◆ **Data provided**
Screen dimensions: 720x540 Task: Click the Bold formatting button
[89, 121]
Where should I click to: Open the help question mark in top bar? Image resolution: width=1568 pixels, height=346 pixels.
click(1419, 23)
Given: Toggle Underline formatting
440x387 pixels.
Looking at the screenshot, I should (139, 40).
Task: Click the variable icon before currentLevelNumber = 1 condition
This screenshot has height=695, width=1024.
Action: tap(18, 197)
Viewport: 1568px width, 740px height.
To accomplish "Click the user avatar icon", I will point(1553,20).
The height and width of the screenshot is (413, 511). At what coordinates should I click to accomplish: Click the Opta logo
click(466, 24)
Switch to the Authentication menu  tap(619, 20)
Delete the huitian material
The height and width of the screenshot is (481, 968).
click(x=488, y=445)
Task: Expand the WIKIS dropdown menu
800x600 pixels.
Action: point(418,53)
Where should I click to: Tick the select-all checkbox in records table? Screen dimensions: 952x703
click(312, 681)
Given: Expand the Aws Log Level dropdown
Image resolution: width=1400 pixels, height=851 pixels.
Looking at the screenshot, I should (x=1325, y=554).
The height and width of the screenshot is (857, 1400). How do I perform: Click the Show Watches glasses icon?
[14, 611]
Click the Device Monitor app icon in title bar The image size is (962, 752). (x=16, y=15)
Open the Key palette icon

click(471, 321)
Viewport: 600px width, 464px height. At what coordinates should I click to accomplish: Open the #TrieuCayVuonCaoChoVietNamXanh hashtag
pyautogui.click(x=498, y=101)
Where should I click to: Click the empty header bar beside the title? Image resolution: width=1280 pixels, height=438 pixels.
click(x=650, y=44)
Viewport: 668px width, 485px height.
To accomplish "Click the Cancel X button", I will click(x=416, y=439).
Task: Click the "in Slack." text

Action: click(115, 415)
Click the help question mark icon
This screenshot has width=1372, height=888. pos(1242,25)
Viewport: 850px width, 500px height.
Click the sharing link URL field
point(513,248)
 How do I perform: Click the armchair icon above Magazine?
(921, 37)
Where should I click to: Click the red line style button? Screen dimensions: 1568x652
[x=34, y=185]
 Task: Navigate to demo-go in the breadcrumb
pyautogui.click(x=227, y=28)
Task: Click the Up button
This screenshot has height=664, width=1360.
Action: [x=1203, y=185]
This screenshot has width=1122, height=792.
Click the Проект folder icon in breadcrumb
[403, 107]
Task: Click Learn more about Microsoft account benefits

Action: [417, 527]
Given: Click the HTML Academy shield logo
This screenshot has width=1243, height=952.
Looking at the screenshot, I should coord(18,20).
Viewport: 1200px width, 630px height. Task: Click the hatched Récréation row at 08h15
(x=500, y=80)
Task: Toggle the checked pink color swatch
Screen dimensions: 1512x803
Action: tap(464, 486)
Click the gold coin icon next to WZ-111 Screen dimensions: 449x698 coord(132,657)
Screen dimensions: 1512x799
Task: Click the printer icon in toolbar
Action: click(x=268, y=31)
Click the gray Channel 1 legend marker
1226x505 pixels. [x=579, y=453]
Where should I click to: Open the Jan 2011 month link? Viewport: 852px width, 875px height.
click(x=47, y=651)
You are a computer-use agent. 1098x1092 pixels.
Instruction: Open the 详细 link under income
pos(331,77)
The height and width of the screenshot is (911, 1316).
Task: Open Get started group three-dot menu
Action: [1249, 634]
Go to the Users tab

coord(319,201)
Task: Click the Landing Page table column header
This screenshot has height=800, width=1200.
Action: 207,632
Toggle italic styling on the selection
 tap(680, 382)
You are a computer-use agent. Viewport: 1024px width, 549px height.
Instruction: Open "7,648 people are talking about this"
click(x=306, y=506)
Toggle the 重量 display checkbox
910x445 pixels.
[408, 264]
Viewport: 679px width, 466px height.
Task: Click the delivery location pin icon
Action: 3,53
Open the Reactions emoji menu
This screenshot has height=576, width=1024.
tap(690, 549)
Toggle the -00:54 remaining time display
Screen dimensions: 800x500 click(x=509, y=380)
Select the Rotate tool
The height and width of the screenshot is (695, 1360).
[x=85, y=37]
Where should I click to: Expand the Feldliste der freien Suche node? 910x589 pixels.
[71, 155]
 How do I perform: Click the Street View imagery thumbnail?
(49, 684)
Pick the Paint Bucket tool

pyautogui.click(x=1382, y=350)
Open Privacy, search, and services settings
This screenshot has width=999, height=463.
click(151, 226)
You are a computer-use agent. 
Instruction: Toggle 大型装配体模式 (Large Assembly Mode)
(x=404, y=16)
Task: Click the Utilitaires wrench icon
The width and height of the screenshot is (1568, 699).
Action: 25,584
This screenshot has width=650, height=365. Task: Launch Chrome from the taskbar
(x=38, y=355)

◆ **Work task**
Each entry in the listing is to be output exactly as given.

◆ **Solution to this task**
Screen dimensions: 720x540 Task: Click the Bold formatting button
[89, 121]
Where should I click to: Open the help question mark in top bar? Image resolution: width=1568 pixels, height=346 pixels.
click(1419, 23)
Given: Toggle Underline formatting
440x387 pixels.
Looking at the screenshot, I should (139, 40).
Task: Click the variable icon before currentLevelNumber = 1 condition
This screenshot has height=695, width=1024.
Action: tap(18, 197)
Viewport: 1568px width, 740px height.
To accomplish "Click the user avatar icon", I will point(1553,20).
The height and width of the screenshot is (413, 511). At what coordinates should I click to accomplish: Click the Opta logo
click(466, 24)
Switch to the Authentication menu  tap(619, 20)
Delete the huitian material
The height and width of the screenshot is (481, 968).
click(x=488, y=445)
Task: Expand the WIKIS dropdown menu
800x600 pixels.
Action: point(418,53)
Where should I click to: Tick the select-all checkbox in records table? Screen dimensions: 952x703
click(312, 681)
Given: Expand the Aws Log Level dropdown
Image resolution: width=1400 pixels, height=851 pixels.
Looking at the screenshot, I should (x=1325, y=554).
The height and width of the screenshot is (857, 1400). How do I perform: Click the Show Watches glasses icon?
[14, 611]
Click the Device Monitor app icon in title bar The image size is (962, 752). (x=16, y=15)
Open the Key palette icon

click(471, 321)
Viewport: 600px width, 464px height. At what coordinates should I click to accomplish: Open the #TrieuCayVuonCaoChoVietNamXanh hashtag
pyautogui.click(x=498, y=101)
Where should I click to: Click the empty header bar beside the title? Image resolution: width=1280 pixels, height=438 pixels.
click(x=650, y=44)
Viewport: 668px width, 485px height.
To accomplish "Click the Cancel X button", I will click(x=416, y=439).
Task: Click the "in Slack." text

Action: click(115, 415)
Click the help question mark icon
This screenshot has width=1372, height=888. pos(1242,25)
Viewport: 850px width, 500px height.
Click the sharing link URL field
point(513,248)
 How do I perform: Click the armchair icon above Magazine?
(921, 37)
Where should I click to: Click the red line style button? Screen dimensions: 1568x652
[x=34, y=185]
 Task: Navigate to demo-go in the breadcrumb
pyautogui.click(x=227, y=28)
Task: Click the Up button
This screenshot has height=664, width=1360.
Action: [x=1203, y=185]
This screenshot has width=1122, height=792.
Click the Проект folder icon in breadcrumb
[403, 107]
Task: Click Learn more about Microsoft account benefits

Action: [417, 527]
Given: Click the HTML Academy shield logo
This screenshot has width=1243, height=952.
Looking at the screenshot, I should coord(18,20).
Viewport: 1200px width, 630px height. Task: Click the hatched Récréation row at 08h15
(x=500, y=80)
Task: Toggle the checked pink color swatch
Screen dimensions: 1512x803
Action: tap(464, 486)
Click the gold coin icon next to WZ-111 Screen dimensions: 449x698 coord(132,657)
Screen dimensions: 1512x799
Task: Click the printer icon in toolbar
Action: click(x=268, y=31)
Click the gray Channel 1 legend marker
1226x505 pixels. [x=579, y=453]
Where should I click to: Open the Jan 2011 month link? Viewport: 852px width, 875px height.
click(x=47, y=651)
You are a computer-use agent. 1098x1092 pixels.
Instruction: Open the 详细 link under income
pos(331,77)
The height and width of the screenshot is (911, 1316).
Task: Open Get started group three-dot menu
Action: [1249, 634]
Go to the Users tab

coord(319,201)
Task: Click the Landing Page table column header
This screenshot has height=800, width=1200.
Action: 207,632
Toggle italic styling on the selection
 tap(680, 382)
You are a computer-use agent. Viewport: 1024px width, 549px height.
Instruction: Open "7,648 people are talking about this"
click(x=306, y=506)
Toggle the 重量 display checkbox
910x445 pixels.
[408, 264]
Viewport: 679px width, 466px height.
Task: Click the delivery location pin icon
Action: 3,53
Open the Reactions emoji menu
This screenshot has height=576, width=1024.
tap(690, 549)
Toggle the -00:54 remaining time display
Screen dimensions: 800x500 click(x=509, y=380)
Select the Rotate tool
The height and width of the screenshot is (695, 1360).
[x=85, y=37]
Where should I click to: Expand the Feldliste der freien Suche node? 910x589 pixels.
[71, 155]
 How do I perform: Click the Street View imagery thumbnail?
(49, 684)
Pick the Paint Bucket tool

pyautogui.click(x=1382, y=350)
Open Privacy, search, and services settings
This screenshot has width=999, height=463.
click(151, 226)
You are a computer-use agent. 
Instruction: Toggle 大型装配体模式 (Large Assembly Mode)
(x=404, y=16)
Task: Click the Utilitaires wrench icon
The width and height of the screenshot is (1568, 699).
Action: 25,584
This screenshot has width=650, height=365. Task: Launch Chrome from the taskbar
(x=38, y=355)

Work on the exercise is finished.